Probing Probable Program Paths

Since we now no longer have access to the code we have to think of something else. So we turn back to our system specification. There are only so many ways one may implement a system (especially a system as easy as the one we are considering), so maybe we can enumerate those implementations and go back to the all-path testing mechanism…Well… About that…While this would work in theory with a system as easy as this one, this approach has an even worse runtime than simply testing all possible inputs (for those curious: the runtime grows superfactorial meaning that every additional parameter increases the runntime by an exponentially larger factor).So we have to be more clever and make some assumptions about how the program might look like:This assumption will be that the program won’t do any unnecessary variable checks, so if we can implement the specification by only looking at the first parameter, the system will not look at the second. What does this mean for our example system?Well there are two possible “simple” implementations of our specification:

foo(A, B) {
    if (A) {
        if(B) {
            return true;
        } else {
            return false;
        }
    } else {
        return false;
    }
}
foo(A, B) {
    if (B) {
        if(A) {
            return true;
        } else {
            return false;
        }
    } else {
        return false;
    }
}

They only differ in the order we check the variables. We can categorize the input into different classes depending on the program path they will take:Program 1:

  • (1,1)
  • (1,0)
  • (0,*) (We don’t care about B since we return after having only tested A)

Program 2:

  • (1,1)
  • (0,1)
  • (*,0) (We don’t care about A since we return after having only tested B)

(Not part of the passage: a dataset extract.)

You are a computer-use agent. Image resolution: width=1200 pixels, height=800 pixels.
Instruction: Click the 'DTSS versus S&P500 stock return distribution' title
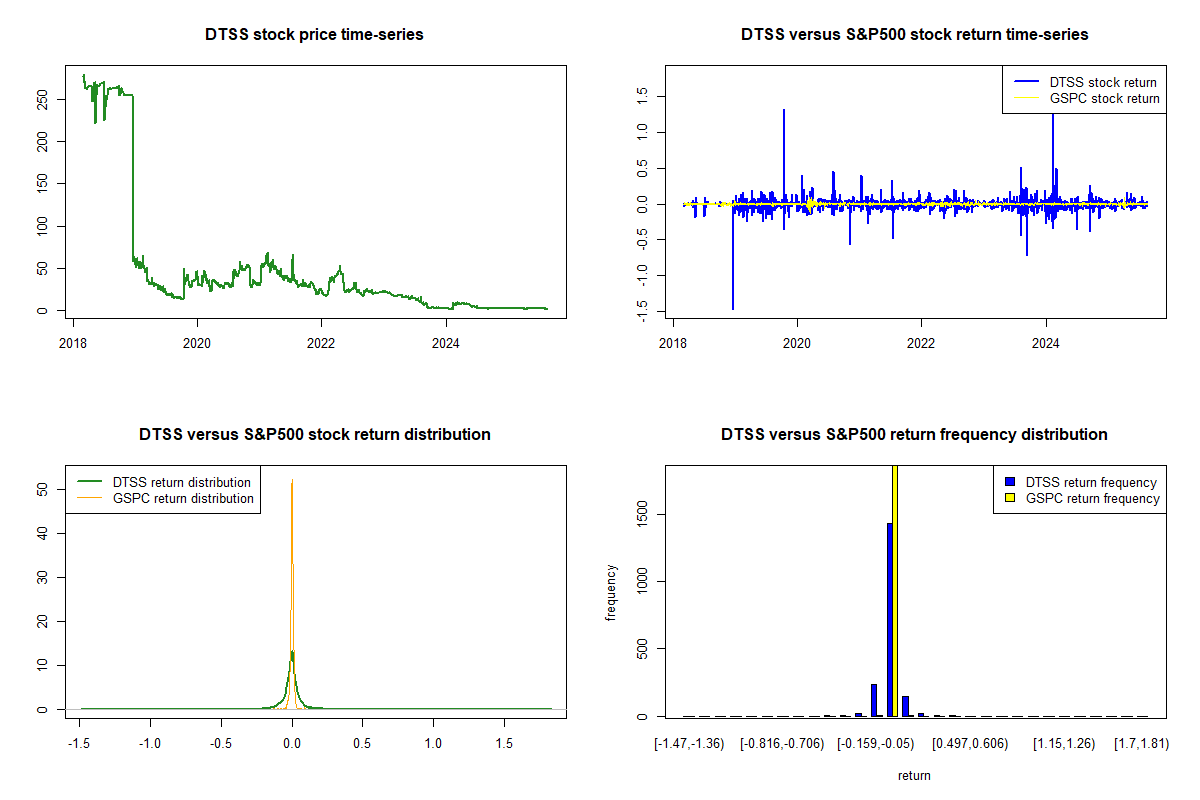pyautogui.click(x=314, y=435)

Covering multiple programs with one testsuite

Already we can see that even though these two implementations are different, they both contain the (1,1) path. So we can see that different implementations may have similar structures. It makes sense that we have a test for (1,1) since we know all reasonable implementations will have a path that is tested by it.If we look at the two programs long enough we can see that with three tests we can fully test both programs:

  • (1,1) First Path in both Programs
  • (1,0) Second/Third Path in the Programs respectively
  • (0,1) Third/Second Path in the Programs respectively

The Otter and Where to Learn More

But here is the kicker: Using a bit of algorithmic magic, we can always compute such a testsuite that coveres all simple implementations without having to enumerate them. This algorithm is calledOpTimal TEstsuites for Requirements (OTTER for short) and you can read all the details here (be warned it gets quite theoretical). What this means is the we can still apply all paths testing even when we don’t know the actual implementation of the program just by assuming that the programmer will not add any unnecessary tests.

Summary

To reiterate, there are different strategies how to test our code. We have seen why testing all input combinations is not a good idea and looked at a better alternative that simply tests all paths through the program. We then tried to apply this same approach to the area of black box testing, where the actual implementation of the program is not known and saw the difficulties with that. Finally, we looked at an assumption that allowed us to use a new algorithm to generate all-paths testsuites even without knowing the actual implementation. This allows us to do more informed and precise black box testing.